BEGIN

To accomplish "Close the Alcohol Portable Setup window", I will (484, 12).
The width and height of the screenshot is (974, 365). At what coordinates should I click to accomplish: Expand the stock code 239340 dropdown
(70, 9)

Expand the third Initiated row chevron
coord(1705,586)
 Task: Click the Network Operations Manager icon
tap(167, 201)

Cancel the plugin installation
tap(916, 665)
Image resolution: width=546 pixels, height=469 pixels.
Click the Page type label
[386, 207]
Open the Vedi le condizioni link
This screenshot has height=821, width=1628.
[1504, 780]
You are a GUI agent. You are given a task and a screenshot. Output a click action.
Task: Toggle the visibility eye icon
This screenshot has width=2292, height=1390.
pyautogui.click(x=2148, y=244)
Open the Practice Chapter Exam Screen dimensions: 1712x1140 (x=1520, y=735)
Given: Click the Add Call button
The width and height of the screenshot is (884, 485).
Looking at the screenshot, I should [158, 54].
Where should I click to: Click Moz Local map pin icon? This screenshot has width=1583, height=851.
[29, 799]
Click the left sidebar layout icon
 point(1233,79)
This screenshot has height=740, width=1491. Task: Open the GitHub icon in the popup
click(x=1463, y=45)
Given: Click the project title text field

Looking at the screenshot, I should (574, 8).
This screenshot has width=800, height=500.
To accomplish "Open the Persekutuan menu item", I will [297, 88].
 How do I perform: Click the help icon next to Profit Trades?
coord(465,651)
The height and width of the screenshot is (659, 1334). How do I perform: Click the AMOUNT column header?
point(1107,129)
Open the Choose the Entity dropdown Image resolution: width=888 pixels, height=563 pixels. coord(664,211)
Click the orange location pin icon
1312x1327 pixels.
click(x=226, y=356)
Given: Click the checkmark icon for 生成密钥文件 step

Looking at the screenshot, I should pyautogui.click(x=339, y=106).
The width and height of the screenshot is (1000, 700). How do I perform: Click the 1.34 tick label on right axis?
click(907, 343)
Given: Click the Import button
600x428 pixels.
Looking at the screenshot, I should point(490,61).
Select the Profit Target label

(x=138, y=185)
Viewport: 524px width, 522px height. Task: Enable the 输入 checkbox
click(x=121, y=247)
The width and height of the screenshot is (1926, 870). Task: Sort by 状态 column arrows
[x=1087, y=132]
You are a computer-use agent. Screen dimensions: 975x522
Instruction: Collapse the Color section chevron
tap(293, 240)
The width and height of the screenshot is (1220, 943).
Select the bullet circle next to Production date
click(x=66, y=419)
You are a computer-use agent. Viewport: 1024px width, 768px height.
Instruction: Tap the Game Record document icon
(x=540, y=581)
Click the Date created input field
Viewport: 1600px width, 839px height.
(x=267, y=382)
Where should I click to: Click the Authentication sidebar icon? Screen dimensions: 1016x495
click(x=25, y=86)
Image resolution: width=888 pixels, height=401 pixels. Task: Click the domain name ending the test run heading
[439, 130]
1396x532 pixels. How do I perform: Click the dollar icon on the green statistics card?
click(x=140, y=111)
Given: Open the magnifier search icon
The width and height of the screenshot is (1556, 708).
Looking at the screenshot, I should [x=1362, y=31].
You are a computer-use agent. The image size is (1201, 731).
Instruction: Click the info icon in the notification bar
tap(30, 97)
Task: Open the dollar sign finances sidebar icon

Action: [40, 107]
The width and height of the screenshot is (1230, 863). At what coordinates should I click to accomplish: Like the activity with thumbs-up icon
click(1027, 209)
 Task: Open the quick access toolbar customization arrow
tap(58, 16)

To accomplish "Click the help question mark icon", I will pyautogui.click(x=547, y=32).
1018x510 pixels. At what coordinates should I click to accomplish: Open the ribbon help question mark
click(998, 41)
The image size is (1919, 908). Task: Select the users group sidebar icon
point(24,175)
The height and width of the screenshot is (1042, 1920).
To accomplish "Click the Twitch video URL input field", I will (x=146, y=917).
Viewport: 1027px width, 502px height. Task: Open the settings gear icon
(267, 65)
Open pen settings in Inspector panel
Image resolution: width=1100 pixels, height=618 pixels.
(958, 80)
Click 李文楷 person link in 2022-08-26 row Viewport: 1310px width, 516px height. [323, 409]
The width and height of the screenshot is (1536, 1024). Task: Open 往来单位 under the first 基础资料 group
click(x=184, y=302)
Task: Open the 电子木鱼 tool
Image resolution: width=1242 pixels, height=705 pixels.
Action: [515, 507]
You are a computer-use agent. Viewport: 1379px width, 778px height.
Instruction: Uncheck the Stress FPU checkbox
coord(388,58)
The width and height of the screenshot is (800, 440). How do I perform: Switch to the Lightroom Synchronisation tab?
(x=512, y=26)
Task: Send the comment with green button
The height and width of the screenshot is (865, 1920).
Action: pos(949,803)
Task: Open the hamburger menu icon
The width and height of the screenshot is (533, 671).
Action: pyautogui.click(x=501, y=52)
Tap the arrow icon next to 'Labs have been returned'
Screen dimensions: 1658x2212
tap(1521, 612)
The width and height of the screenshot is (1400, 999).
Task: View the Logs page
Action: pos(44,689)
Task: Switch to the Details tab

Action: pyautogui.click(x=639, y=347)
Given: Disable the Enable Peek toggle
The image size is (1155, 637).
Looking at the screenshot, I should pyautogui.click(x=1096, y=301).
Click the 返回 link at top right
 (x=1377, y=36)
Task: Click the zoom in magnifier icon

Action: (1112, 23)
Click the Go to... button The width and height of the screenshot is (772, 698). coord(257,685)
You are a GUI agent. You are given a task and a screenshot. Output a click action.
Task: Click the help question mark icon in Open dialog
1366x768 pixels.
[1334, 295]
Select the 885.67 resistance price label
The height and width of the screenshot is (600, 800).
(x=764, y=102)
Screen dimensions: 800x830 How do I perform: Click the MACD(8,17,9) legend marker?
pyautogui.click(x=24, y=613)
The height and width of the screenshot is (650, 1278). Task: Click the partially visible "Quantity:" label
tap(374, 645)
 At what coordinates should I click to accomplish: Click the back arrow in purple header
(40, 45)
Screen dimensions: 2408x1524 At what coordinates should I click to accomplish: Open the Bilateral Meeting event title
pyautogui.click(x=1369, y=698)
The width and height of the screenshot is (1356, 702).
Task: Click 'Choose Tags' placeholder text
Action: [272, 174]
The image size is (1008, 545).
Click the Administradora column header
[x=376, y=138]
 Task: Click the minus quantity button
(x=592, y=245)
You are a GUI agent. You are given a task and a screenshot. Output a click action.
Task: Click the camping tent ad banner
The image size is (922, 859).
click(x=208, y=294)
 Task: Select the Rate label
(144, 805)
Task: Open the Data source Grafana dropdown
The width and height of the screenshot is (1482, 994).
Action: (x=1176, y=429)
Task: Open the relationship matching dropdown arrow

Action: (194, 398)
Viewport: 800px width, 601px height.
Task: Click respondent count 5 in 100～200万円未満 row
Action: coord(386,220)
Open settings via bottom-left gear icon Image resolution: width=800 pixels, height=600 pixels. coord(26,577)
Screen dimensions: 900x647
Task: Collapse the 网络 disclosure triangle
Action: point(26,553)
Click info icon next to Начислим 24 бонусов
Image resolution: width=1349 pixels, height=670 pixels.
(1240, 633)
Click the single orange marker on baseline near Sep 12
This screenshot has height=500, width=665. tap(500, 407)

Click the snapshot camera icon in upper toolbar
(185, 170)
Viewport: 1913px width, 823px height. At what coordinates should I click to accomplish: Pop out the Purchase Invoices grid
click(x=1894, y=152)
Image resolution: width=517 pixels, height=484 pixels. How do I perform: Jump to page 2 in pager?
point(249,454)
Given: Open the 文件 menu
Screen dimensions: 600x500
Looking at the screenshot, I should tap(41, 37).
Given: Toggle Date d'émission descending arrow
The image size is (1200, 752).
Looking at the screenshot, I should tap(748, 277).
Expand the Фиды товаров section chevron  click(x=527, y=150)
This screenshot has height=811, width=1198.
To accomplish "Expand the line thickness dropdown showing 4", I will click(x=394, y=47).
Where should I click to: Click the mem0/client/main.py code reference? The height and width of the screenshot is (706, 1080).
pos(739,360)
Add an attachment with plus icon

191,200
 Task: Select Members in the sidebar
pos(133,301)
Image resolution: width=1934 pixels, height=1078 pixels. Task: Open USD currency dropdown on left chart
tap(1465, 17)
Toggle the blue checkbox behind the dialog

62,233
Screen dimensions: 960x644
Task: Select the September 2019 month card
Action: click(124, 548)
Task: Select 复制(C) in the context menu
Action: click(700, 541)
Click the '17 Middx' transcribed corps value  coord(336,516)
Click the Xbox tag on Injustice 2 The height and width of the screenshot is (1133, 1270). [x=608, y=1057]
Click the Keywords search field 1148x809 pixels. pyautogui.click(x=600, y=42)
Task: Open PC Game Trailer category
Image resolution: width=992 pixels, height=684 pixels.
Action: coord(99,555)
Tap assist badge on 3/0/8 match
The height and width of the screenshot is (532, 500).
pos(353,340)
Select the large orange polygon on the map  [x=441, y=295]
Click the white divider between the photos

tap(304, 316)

END

■ **BRIEF**
Look through the material and copy each line that has "will".

■ **WORKED SOLUTION**
To accomplish "Close the Alcohol Portable Setup window", I will (484, 12).
To accomplish "Open the Persekutuan menu item", I will [297, 88].
To accomplish "Click the help question mark icon", I will pyautogui.click(x=547, y=32).
To accomplish "Click the Twitch video URL input field", I will (x=146, y=917).
To accomplish "Expand the line thickness dropdown showing 4", I will click(x=394, y=47).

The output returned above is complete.